EXTRACTED DATA>

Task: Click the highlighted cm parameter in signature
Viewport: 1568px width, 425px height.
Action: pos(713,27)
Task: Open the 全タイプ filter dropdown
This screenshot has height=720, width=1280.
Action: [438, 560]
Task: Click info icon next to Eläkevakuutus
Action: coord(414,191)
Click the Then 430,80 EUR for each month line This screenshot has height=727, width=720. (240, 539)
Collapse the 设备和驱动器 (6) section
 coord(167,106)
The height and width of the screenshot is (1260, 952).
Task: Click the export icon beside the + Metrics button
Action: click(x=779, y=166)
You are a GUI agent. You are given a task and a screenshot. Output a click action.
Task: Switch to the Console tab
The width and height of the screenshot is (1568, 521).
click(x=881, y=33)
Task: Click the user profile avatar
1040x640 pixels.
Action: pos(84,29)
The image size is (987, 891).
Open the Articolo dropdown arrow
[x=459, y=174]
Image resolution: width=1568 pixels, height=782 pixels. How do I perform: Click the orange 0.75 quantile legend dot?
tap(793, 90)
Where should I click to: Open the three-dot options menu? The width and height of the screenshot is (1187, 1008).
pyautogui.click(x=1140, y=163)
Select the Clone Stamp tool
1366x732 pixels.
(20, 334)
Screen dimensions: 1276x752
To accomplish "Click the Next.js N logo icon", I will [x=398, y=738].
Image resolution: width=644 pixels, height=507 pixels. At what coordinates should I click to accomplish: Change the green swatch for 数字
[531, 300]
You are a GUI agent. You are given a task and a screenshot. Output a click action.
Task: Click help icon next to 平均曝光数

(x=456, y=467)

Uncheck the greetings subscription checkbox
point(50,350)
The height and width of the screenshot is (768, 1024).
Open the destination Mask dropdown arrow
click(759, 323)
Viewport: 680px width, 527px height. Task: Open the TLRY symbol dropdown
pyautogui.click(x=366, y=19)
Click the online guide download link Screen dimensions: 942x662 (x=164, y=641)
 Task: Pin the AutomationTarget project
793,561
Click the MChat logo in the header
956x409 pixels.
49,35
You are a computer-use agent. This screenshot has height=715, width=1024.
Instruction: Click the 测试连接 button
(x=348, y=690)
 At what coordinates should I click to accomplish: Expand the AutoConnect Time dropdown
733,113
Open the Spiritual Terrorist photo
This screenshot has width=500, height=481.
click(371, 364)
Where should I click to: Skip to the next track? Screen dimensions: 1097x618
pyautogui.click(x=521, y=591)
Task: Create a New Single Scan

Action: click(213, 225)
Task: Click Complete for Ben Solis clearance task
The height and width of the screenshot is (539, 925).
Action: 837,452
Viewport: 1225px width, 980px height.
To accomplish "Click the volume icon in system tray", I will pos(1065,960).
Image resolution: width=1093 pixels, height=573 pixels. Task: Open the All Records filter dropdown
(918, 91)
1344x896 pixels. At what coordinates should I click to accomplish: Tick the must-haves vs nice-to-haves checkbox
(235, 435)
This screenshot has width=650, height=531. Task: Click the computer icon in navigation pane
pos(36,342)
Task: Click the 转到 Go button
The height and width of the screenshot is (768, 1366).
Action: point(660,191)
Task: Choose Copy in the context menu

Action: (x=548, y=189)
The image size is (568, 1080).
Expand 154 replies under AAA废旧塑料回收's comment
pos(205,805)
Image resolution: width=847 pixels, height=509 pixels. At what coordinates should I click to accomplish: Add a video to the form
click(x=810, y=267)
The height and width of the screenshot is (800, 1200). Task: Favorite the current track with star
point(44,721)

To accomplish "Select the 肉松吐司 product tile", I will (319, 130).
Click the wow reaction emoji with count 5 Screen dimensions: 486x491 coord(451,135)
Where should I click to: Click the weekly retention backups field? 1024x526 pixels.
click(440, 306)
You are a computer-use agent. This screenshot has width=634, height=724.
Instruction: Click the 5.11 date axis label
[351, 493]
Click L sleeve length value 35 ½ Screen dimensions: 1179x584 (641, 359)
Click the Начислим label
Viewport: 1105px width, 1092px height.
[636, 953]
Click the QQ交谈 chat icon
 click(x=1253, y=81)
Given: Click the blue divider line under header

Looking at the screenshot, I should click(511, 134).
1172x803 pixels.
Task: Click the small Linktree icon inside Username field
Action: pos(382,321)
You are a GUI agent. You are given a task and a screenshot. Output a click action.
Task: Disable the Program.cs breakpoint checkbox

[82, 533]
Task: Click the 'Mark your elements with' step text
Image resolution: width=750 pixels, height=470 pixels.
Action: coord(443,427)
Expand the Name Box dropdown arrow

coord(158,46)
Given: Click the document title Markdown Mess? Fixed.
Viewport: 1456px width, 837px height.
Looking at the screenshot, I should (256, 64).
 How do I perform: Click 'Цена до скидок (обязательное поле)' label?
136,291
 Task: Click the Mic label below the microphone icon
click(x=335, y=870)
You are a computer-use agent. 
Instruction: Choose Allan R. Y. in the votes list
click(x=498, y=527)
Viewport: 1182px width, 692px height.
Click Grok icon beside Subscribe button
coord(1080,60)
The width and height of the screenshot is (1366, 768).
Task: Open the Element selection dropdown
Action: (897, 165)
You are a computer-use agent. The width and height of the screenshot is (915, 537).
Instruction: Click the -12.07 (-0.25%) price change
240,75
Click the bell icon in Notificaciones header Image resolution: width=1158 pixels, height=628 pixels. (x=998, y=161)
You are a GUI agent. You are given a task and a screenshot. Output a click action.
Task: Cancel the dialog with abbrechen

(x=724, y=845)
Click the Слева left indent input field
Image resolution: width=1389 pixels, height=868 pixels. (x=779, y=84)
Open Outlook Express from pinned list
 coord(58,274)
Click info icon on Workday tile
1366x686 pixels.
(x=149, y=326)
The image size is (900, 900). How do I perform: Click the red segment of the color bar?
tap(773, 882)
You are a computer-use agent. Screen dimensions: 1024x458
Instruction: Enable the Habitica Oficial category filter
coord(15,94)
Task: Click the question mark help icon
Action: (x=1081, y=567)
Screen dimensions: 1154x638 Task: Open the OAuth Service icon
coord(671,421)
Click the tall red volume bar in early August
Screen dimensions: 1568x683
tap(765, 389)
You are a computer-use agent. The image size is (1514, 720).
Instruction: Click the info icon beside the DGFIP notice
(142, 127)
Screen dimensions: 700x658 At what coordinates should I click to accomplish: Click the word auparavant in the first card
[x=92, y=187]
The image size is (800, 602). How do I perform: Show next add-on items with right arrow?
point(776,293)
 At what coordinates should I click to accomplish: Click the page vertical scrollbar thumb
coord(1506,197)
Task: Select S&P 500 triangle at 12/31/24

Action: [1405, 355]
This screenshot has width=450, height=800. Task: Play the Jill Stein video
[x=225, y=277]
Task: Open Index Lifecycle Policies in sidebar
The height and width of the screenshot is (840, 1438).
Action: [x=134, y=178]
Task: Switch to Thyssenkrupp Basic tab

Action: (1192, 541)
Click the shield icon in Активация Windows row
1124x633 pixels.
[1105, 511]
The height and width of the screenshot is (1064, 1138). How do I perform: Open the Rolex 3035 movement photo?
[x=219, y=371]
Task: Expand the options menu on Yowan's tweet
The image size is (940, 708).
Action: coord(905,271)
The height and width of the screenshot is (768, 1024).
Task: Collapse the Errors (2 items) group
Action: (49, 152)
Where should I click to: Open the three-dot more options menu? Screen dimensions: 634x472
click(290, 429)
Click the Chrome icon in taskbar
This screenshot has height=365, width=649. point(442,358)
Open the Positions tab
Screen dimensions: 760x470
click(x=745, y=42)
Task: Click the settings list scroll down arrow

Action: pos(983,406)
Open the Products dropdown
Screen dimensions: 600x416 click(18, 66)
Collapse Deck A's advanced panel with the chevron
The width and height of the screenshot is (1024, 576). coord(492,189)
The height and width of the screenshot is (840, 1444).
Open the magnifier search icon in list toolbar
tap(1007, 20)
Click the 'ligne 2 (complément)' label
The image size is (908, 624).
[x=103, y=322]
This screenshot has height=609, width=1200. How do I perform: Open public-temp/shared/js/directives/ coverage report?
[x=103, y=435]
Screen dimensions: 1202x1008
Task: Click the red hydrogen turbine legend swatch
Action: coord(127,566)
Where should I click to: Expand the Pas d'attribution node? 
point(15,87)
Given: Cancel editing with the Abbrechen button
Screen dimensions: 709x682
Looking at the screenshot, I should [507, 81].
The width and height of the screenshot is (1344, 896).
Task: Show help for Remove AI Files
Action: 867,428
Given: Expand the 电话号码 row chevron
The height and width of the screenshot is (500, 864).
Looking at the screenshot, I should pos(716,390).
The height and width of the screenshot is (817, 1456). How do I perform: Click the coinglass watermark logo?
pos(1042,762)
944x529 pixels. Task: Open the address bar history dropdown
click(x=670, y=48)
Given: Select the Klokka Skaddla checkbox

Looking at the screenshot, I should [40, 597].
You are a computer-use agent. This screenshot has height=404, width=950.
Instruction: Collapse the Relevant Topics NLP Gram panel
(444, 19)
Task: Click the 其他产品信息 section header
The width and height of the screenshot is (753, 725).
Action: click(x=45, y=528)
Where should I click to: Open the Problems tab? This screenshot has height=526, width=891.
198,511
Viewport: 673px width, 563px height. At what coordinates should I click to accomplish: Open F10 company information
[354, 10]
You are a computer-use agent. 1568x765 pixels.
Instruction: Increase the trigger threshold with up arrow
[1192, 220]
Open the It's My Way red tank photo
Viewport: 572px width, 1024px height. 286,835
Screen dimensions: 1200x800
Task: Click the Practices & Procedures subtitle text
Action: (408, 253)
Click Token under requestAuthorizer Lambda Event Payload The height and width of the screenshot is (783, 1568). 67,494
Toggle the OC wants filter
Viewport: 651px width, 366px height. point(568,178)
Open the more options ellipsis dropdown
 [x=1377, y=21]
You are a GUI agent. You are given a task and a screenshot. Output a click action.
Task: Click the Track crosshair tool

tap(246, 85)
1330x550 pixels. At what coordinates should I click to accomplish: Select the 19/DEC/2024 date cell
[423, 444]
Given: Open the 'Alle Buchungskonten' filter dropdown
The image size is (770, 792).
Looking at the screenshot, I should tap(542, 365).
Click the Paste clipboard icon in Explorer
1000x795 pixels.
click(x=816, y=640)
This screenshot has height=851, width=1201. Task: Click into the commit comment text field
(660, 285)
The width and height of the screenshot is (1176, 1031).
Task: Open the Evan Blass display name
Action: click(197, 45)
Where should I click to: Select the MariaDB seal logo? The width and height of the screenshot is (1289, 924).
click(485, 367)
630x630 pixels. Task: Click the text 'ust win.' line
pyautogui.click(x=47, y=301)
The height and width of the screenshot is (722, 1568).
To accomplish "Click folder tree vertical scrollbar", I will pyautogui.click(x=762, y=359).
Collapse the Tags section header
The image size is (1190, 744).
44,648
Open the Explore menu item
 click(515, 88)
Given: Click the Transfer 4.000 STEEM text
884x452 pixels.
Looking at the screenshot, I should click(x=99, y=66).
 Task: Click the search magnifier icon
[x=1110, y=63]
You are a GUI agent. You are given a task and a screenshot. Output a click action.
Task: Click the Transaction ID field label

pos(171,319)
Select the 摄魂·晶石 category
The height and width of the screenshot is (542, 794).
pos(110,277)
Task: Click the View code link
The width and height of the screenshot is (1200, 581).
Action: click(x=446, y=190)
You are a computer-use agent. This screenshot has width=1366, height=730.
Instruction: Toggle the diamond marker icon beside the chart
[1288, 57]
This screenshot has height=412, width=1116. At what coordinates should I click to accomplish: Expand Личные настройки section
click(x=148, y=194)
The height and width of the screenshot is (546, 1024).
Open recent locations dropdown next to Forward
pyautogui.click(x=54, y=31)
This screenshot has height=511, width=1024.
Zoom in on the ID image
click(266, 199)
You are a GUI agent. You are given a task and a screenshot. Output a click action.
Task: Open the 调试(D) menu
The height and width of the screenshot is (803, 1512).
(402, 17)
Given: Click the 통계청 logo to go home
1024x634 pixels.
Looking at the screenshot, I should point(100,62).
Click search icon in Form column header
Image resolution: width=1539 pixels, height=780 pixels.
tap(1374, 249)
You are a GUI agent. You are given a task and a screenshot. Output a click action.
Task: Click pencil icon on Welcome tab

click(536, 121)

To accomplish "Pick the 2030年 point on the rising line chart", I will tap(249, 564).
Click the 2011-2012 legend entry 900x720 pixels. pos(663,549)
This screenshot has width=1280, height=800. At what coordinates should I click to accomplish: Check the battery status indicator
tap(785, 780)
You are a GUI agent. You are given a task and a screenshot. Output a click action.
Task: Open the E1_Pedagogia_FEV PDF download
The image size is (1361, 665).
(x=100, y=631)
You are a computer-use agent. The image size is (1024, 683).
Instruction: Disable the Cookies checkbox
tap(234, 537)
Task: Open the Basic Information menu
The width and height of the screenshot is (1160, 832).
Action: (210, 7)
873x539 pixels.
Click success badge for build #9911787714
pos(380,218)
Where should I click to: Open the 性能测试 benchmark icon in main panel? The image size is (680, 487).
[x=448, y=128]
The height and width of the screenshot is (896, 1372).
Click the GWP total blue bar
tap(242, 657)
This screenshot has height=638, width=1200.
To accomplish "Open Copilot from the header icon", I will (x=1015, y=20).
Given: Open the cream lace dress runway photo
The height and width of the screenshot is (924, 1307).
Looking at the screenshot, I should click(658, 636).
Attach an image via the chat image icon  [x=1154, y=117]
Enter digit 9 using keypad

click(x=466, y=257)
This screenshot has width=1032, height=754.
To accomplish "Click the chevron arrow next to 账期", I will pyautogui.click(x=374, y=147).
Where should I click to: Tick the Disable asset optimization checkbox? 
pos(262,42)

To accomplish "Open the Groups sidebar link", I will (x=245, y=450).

EXERCISE INSTRUCTIONS> Show the lines from the data above that contain the string "will".

ANSWER BOX>
To accomplish "Click the Next.js N logo icon", I will [x=398, y=738].
To accomplish "Click the volume icon in system tray", I will pos(1065,960).
To accomplish "Select the 肉松吐司 product tile", I will (319, 130).
To accomplish "Click folder tree vertical scrollbar", I will pyautogui.click(x=762, y=359).
To accomplish "Pick the 2030年 point on the rising line chart", I will tap(249, 564).
To accomplish "Open Copilot from the header icon", I will (x=1015, y=20).
To accomplish "Click the chevron arrow next to 账期", I will pyautogui.click(x=374, y=147).
To accomplish "Open the Groups sidebar link", I will (x=245, y=450).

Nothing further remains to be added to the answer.